Le tigre était à deux pas….

Le buffle, emporté par la rapidité de sa course, fit encore quelques bonds, au-delà de l’endroit où son jeune maître attendait la mort.

Mais, rebondissant aussitôt en arrière, il revint sur ses pas, et couvrant l’enfant de son corps, il tendit sa tête armée vers le tigre, qui accourait menaçant.

La bête féroce sauta, et rencontra les cornes du buffle, qui lui percèrent les entrailles.

Elle tomba, éventrée, et morte. Le courageux sauveur de Saïdjah en fut quitte pour une blessure à l’épaule.

Plus tard, lorsque ce buffle fut enlevé, et abattu,… — je vous ai prévenu, lecteur, que mon récit était monotone ; — Saïdjah venait d’accomplir sa douzième année, et Adenda savait tisser.
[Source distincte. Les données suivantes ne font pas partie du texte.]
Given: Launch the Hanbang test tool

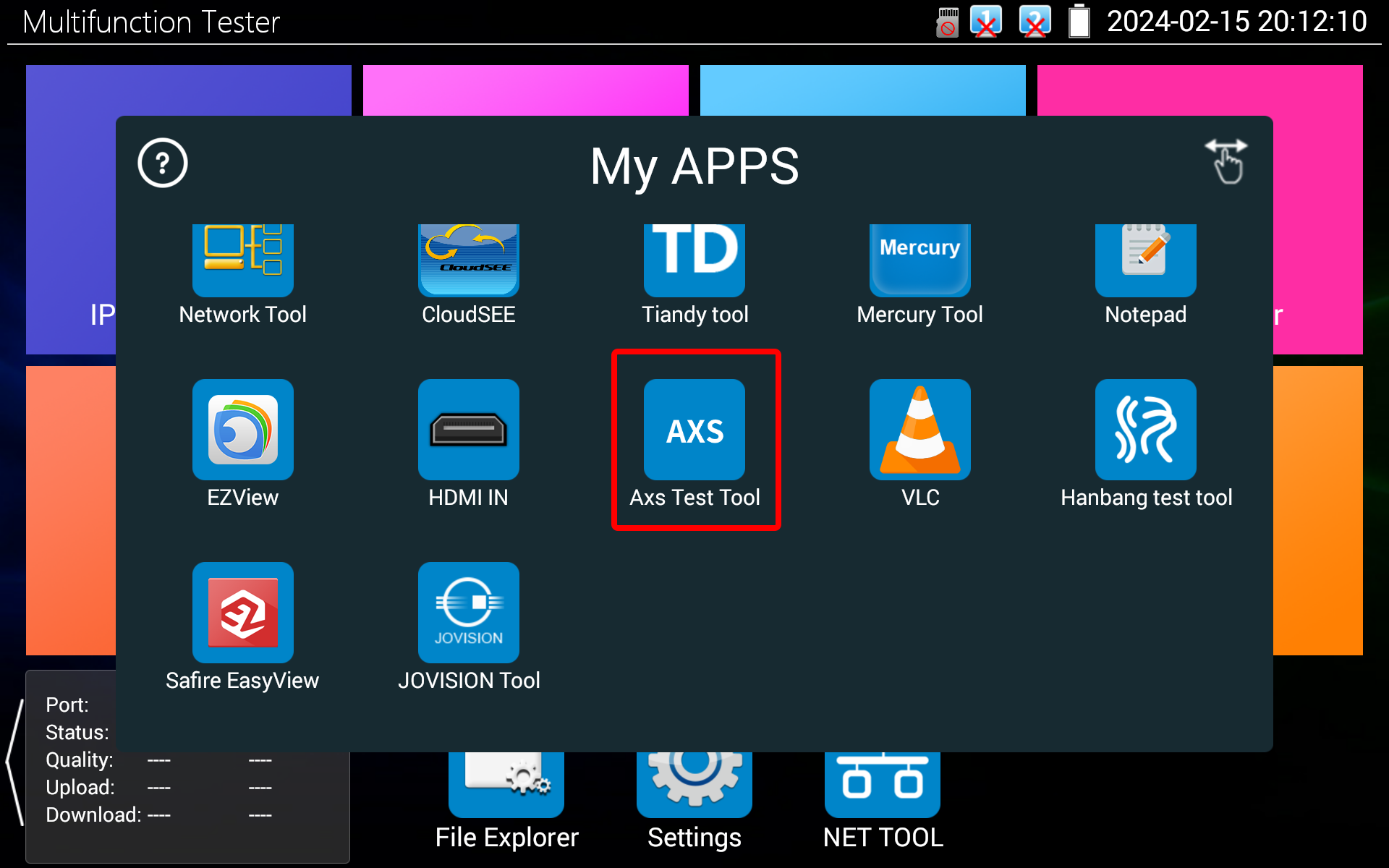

Elle ornementait même ses tissus ; et ses dessins trahissaient l’affliction de son âme, affliction provenant de la tristesse où elle voyait son Saïdjah plongé.

Les parents de Saïdjah aussi n’étaient rien moins que joyeux.

La mère avait bien guéri la blessure de l’animal fidèle, qui venait de lui ramener son fils sain et sauf. Dieu sait si elle avait pleuré en apprenant par les frères d’Adenda que son fils venait d’être enlevé par le tigre !

Tout en soignant la plaie du buffle, tout en la pansant, elle songeait aux ravages qu’aurait causés dans le corps délicat de son enfant, la griffe puissante, qui avait pénétré si profondément dans les rudes chairs de son sauveur !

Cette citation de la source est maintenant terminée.